[Opening Excerpted data section]

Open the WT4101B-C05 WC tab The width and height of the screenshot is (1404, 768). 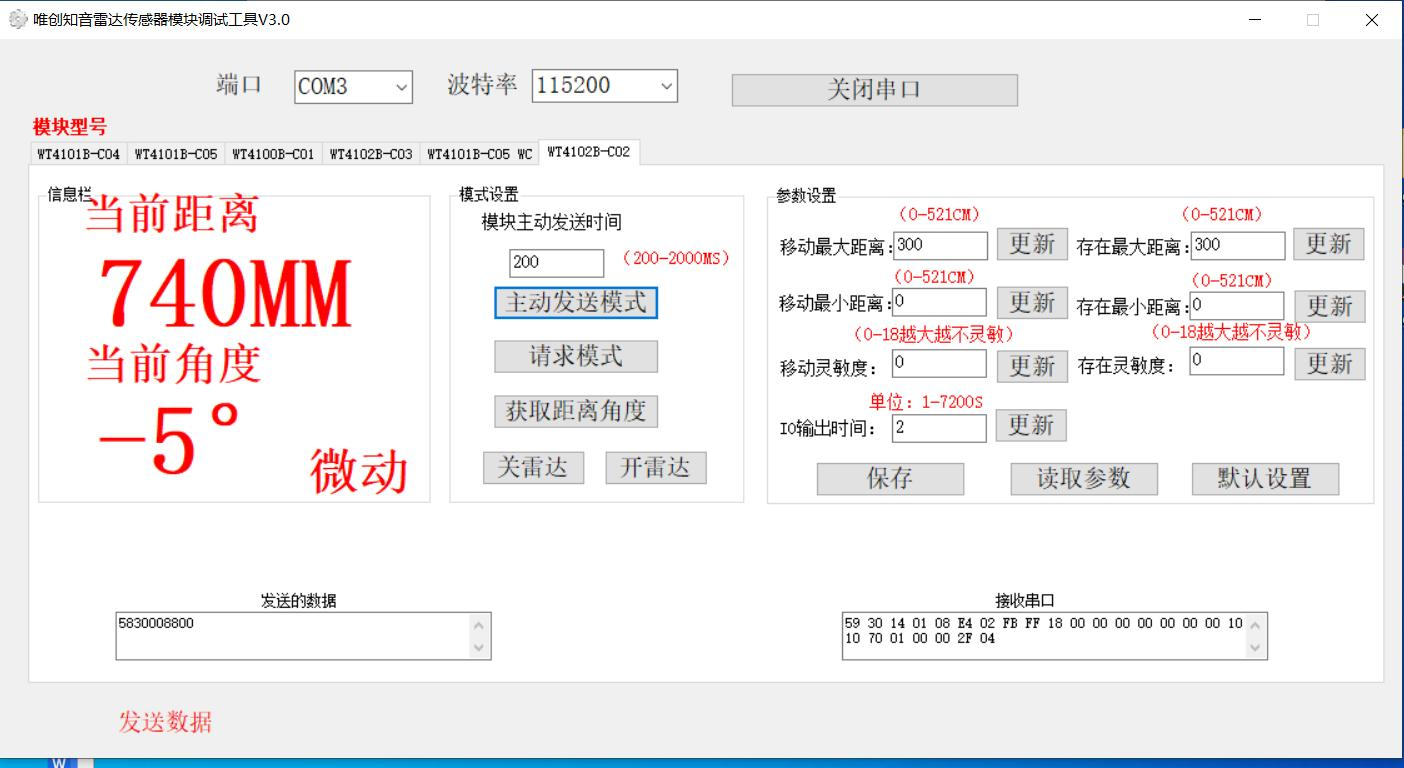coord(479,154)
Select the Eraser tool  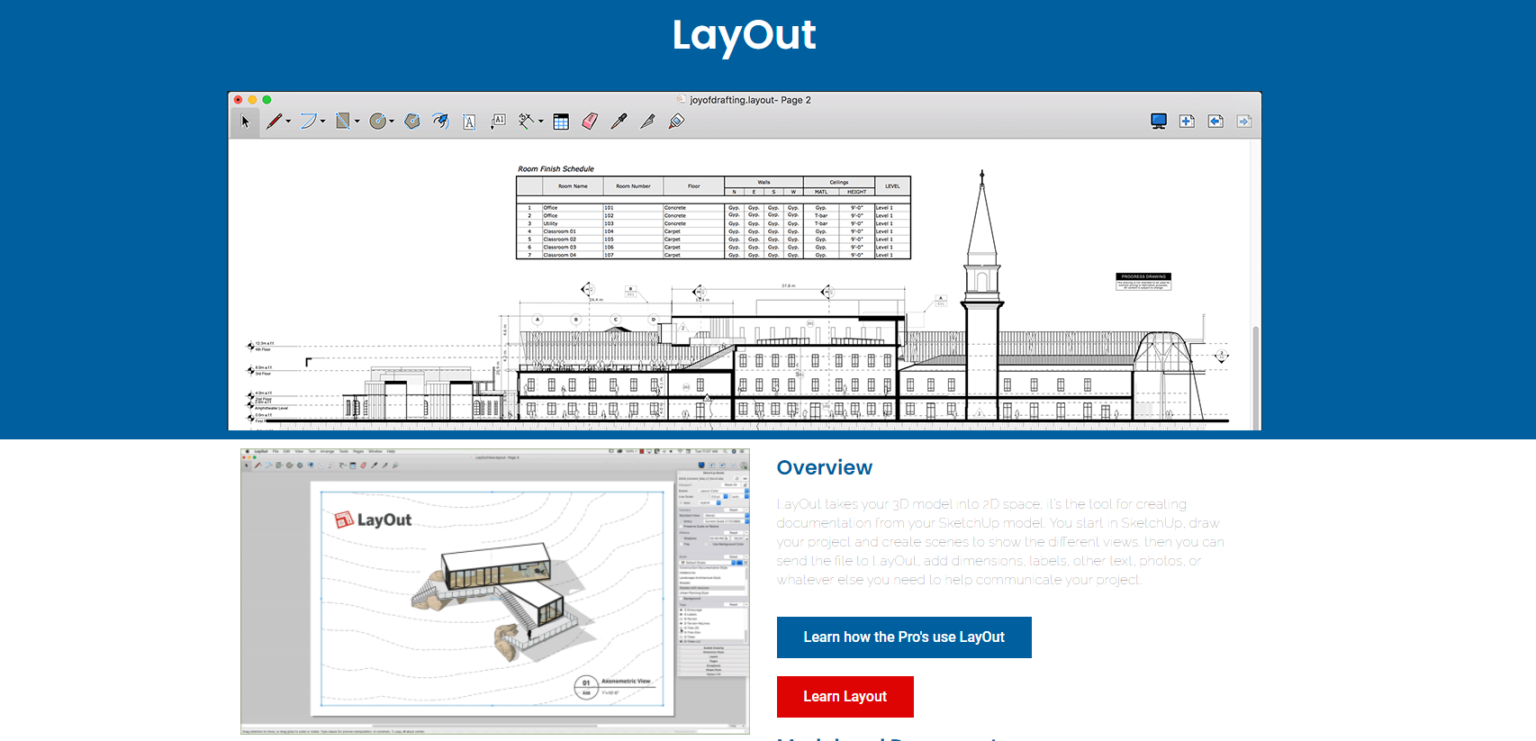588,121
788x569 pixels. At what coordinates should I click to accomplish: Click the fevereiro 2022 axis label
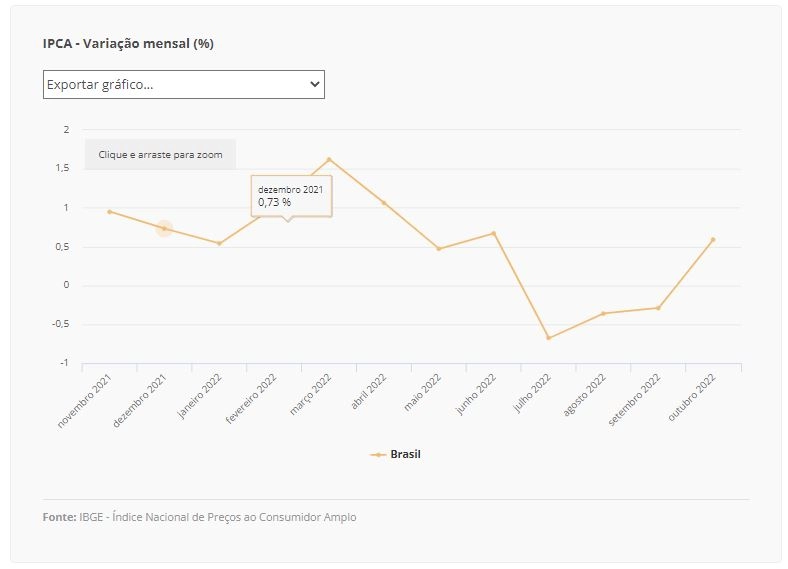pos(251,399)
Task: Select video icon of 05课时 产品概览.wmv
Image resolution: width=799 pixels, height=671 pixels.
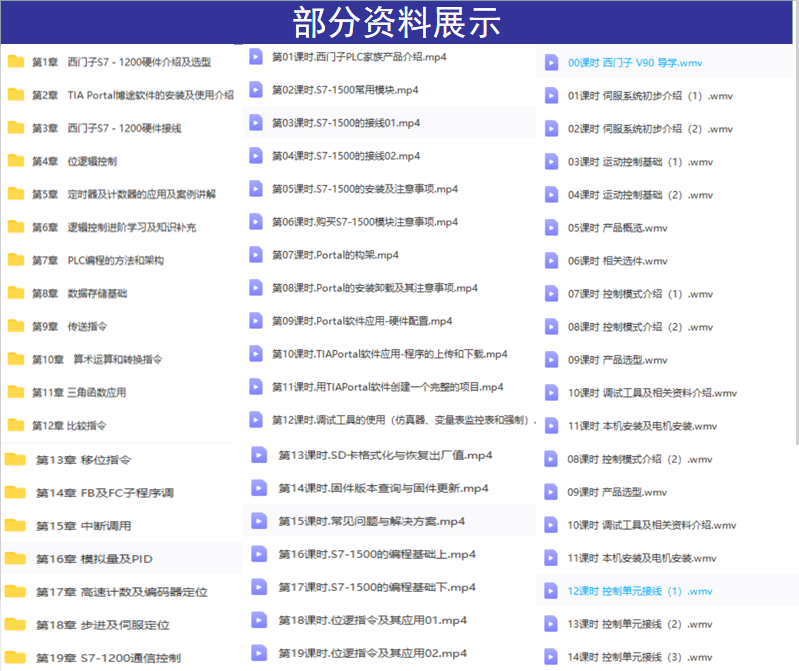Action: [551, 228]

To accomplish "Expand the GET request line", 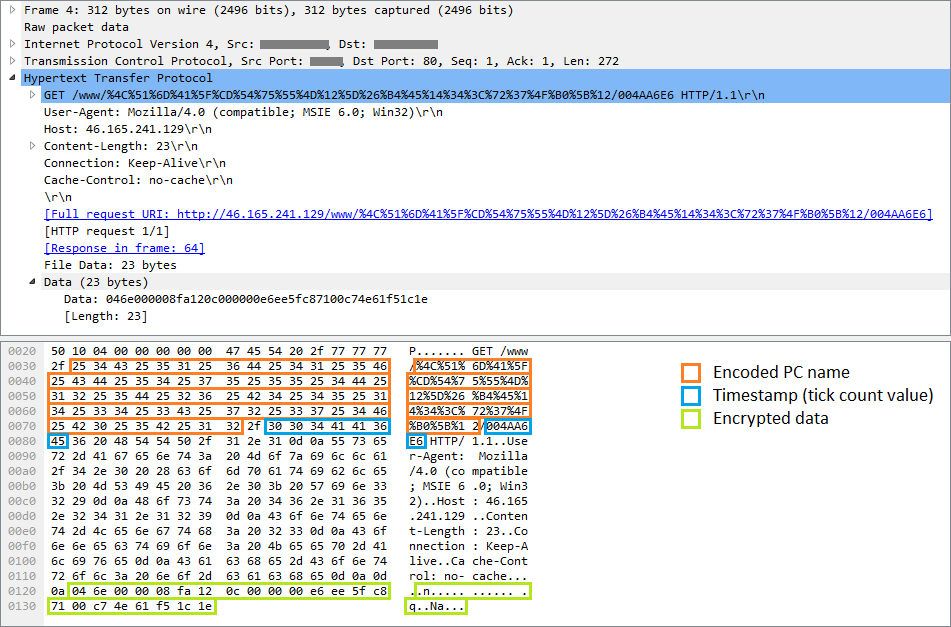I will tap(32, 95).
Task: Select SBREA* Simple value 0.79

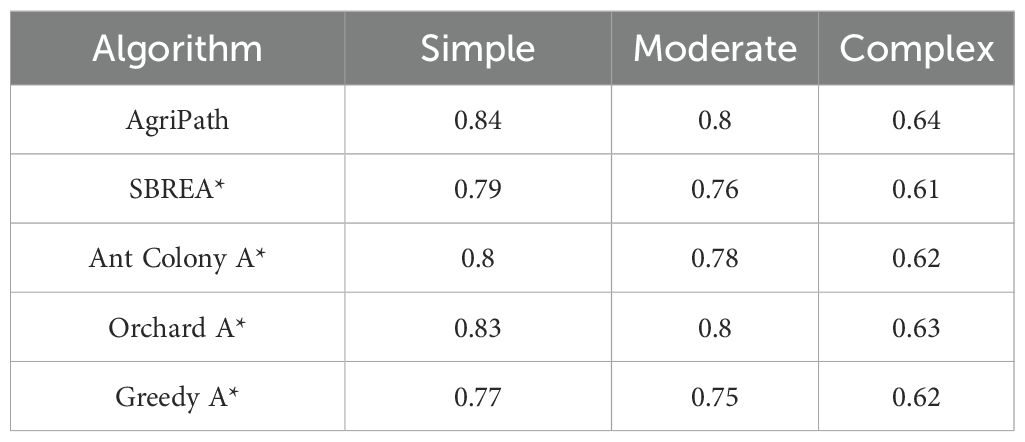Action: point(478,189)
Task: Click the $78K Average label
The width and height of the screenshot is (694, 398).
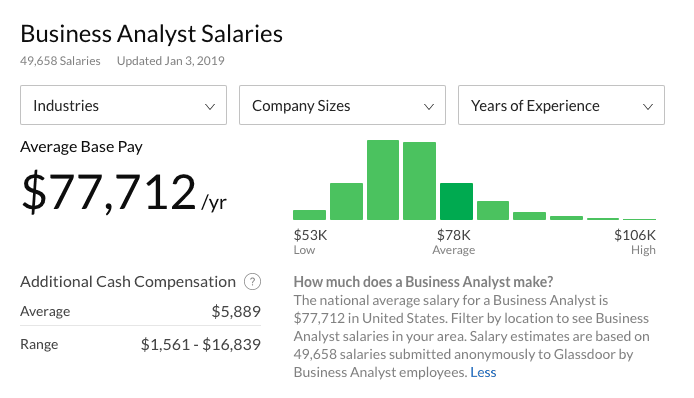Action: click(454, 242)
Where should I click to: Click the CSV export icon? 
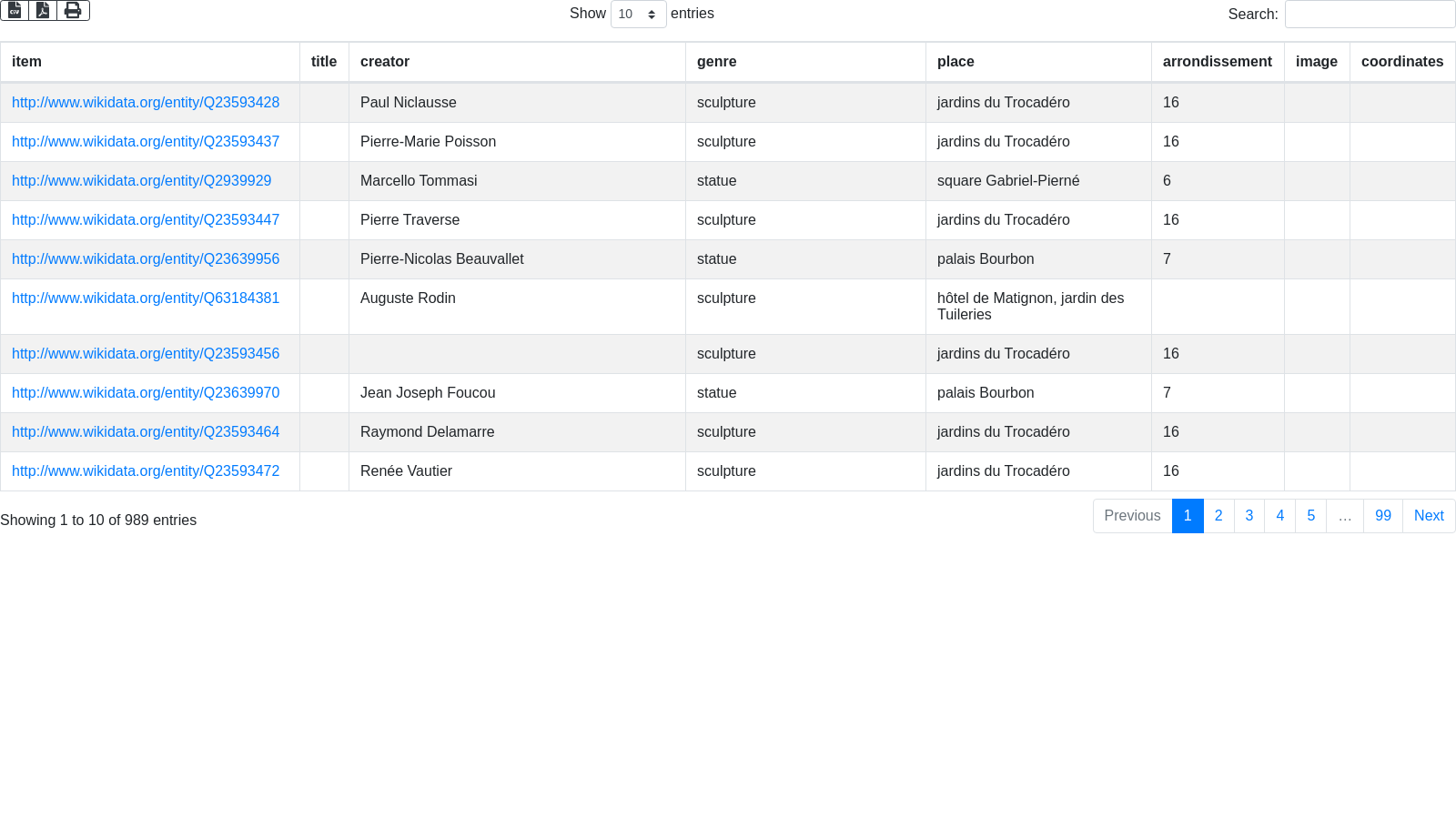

[Closing Excerpted data section]

- Exercise requirements: Every line of the listing that holds the word "icon" should be counted. Please give that number only.

- The completed task: 2